Preparing objects for the new galleries has required delicate conservation work. Meticulous attention to detail over many years has gone into planning the layout and proportion of the new galleries, together with the choice of finishes and colors.

Gillian Wilson has been curator of the department since 1971, when she was hired by J. Paul Getty, the founder of the Museum, late in his life as he began to extend the collection more vigorously. In those days, there were about 30 objects. Today there are over 400. Few curators have had the opportunity to build a collection so rapidly, or be involved in the building of first one museum--the Villa at Malibu--then another, the new Getty Museum at the Getty Center. "I am particularly proud of our holdings of furniture made in Paris from the 1670s to 1720s," says Wilson. "These include some of the finest examples in the world of French furniture made in the reigns of Louis XIV and Louis XV."

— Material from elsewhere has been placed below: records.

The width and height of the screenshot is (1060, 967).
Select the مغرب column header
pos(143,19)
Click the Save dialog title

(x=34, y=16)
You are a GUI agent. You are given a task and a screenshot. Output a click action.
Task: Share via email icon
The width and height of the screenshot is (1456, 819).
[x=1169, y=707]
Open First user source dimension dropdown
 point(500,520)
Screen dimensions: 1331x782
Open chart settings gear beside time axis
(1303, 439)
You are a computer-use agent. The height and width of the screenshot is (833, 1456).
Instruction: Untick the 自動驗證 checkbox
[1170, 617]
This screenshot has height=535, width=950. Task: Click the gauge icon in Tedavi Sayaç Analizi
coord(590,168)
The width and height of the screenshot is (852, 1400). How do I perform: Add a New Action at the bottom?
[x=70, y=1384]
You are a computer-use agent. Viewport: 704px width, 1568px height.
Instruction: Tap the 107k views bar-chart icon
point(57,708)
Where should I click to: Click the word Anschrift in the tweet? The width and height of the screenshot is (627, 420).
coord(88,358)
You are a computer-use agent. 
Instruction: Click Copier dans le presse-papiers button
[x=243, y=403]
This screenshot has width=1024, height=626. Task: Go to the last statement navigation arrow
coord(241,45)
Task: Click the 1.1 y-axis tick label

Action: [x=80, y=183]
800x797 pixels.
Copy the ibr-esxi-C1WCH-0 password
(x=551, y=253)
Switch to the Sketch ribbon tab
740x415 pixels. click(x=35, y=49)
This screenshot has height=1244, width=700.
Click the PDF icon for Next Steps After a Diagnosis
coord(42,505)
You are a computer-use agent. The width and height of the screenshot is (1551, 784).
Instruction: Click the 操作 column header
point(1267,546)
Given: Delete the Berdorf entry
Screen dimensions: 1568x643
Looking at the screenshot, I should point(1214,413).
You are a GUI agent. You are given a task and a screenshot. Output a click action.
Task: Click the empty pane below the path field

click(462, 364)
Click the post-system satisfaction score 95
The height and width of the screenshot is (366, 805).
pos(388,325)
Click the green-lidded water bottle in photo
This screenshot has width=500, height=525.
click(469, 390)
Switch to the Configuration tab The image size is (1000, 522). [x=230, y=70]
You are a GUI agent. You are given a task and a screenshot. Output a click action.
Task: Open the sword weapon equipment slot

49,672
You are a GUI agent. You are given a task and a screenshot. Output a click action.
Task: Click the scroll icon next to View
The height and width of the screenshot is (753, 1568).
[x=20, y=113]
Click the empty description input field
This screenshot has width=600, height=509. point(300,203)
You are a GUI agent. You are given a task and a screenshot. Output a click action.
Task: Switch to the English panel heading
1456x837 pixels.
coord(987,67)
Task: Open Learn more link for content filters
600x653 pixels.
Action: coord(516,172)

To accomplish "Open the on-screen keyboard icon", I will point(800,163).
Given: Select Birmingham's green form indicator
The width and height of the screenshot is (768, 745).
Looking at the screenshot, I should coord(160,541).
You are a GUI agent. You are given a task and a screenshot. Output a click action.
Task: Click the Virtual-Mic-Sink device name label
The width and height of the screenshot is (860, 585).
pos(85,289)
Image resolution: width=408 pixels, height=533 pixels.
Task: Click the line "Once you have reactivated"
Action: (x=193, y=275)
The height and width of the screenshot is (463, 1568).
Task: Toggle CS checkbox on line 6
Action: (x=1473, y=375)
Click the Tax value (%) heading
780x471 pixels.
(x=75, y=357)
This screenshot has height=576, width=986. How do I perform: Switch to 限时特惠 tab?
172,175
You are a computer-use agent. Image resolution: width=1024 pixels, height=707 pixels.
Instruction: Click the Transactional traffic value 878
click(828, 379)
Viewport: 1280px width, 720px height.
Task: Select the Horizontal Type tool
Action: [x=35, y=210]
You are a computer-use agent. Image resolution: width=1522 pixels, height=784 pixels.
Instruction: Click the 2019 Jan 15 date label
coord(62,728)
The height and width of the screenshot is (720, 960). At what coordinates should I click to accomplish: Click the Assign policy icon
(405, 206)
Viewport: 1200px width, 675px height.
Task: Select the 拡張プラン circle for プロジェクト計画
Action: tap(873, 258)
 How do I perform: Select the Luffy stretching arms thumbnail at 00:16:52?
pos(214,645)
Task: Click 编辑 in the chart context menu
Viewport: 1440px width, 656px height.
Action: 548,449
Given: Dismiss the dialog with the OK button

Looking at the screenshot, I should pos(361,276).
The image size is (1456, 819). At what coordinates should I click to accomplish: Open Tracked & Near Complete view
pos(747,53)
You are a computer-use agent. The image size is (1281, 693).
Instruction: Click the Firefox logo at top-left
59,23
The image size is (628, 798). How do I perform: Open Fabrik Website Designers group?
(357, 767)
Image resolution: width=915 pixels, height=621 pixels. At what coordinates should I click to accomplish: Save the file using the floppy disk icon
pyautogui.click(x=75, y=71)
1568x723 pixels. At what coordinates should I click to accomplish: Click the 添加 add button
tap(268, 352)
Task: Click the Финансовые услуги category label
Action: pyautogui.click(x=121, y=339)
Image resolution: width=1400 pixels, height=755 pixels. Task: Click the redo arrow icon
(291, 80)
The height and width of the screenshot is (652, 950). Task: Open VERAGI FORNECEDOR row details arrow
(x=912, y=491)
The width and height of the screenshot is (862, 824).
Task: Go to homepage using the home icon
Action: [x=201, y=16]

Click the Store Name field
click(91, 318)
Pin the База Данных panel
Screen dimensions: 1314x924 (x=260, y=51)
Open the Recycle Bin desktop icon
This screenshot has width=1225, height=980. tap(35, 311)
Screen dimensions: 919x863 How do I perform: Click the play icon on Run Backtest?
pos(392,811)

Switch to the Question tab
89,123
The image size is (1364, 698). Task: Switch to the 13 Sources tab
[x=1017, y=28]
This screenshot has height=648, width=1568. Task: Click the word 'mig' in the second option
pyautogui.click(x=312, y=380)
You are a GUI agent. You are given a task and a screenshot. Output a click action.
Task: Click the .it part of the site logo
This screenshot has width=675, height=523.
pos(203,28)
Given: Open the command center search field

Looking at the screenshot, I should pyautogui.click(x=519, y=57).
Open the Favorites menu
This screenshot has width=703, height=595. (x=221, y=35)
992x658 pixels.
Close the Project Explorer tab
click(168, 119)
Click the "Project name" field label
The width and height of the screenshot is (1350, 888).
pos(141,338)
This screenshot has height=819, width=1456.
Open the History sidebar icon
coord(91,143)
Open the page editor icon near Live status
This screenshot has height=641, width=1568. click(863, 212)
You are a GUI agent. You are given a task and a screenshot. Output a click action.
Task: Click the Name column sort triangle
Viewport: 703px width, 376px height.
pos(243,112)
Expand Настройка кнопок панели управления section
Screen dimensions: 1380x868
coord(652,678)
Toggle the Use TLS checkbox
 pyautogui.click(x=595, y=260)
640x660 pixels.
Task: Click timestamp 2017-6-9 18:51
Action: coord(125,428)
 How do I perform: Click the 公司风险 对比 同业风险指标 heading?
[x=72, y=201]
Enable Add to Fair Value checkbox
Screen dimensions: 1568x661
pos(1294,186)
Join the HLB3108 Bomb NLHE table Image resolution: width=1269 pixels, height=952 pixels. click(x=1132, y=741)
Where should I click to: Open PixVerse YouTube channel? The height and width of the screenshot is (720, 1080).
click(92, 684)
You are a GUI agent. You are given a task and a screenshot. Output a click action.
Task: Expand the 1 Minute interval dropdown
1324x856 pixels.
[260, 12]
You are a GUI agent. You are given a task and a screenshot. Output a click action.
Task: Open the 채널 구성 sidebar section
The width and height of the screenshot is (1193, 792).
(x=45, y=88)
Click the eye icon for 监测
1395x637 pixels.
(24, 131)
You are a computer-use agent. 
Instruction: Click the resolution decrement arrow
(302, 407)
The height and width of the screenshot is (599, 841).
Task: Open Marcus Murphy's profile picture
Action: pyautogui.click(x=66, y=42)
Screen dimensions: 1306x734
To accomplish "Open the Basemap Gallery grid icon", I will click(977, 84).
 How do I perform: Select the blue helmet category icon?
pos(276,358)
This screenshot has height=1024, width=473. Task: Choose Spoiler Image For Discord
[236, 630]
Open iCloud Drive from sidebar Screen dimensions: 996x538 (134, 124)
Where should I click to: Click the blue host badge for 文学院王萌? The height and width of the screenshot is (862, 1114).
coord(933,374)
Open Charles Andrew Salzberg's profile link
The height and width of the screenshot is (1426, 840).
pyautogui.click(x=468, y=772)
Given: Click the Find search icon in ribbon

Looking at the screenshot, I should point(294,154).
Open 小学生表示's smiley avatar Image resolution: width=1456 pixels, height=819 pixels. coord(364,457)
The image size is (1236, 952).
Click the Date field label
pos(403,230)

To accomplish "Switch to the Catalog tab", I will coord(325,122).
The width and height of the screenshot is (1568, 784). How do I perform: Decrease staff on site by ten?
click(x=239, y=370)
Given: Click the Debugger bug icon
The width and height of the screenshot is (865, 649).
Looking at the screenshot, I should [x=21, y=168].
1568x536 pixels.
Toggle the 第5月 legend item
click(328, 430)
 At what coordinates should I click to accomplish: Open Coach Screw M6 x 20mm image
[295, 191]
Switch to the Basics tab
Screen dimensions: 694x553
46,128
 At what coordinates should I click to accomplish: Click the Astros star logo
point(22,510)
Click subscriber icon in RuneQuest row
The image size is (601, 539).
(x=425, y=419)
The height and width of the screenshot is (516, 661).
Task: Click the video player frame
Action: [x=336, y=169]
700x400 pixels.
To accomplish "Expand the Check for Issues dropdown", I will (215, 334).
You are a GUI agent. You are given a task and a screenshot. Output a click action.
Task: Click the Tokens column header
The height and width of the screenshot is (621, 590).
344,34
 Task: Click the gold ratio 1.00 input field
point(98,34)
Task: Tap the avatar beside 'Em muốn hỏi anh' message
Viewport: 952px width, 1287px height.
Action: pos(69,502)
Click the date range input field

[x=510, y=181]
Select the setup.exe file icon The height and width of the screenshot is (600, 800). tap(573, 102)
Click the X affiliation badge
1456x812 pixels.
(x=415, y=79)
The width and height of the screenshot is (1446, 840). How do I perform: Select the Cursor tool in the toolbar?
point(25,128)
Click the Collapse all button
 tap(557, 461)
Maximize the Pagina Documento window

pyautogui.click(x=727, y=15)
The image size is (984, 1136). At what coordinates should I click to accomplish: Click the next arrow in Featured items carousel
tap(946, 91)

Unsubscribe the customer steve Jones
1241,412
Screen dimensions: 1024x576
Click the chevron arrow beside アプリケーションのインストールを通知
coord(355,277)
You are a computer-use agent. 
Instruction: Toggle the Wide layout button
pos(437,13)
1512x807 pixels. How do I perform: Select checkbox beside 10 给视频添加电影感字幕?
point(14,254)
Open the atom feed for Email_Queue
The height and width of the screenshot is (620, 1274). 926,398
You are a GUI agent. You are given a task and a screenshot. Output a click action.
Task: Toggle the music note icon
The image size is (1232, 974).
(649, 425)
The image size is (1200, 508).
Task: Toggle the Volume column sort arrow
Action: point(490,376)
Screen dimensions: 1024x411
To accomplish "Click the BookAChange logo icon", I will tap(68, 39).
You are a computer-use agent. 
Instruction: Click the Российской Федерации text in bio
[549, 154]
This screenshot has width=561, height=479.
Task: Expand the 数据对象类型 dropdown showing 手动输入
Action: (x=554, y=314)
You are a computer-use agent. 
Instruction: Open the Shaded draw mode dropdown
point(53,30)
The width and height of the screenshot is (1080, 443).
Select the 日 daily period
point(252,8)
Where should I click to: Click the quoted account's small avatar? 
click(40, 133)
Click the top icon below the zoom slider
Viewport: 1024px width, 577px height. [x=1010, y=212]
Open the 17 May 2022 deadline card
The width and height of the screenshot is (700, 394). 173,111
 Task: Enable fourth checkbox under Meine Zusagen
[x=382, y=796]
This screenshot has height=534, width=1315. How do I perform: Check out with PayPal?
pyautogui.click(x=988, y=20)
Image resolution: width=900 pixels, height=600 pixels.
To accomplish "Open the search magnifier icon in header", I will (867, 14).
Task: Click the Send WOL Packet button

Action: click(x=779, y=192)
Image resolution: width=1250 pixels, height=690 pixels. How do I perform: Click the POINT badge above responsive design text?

Preparation for installation has included conservation, in Paris and Malibu, of four 18th-century paneled rooms, two of which have never been on public display. Along with the furniture will be tapestries, many in a rare state of preservation; beautiful chandeliers; wood and bronze worked with remarkable craftsmanship; and fine ceramics with many historical associations. Works being prepared for display include one 24-foot-long tapestry that has not been exhibited for many years.

Since 1987, the department has worked closely with the Office of Thierry Despont, the New York based firm that has been responsible for the interior architecture and design of these galleries as well as for the finishes used elsewhere in the Museum. Plans to line seven of the 15 rooms with French silks specially woven from traditional damask patterns have involved detailed collaboration with French companies which themselves have records dating to the 18th century. Together with other decorative and architectural details, these fabrics will help to create a suitable ambiance for the display. Among the works to be seen for the first time is a series of six large tapestries, glowing with color, showing the History of the Emperor of China, made for the second son of Louis XIV.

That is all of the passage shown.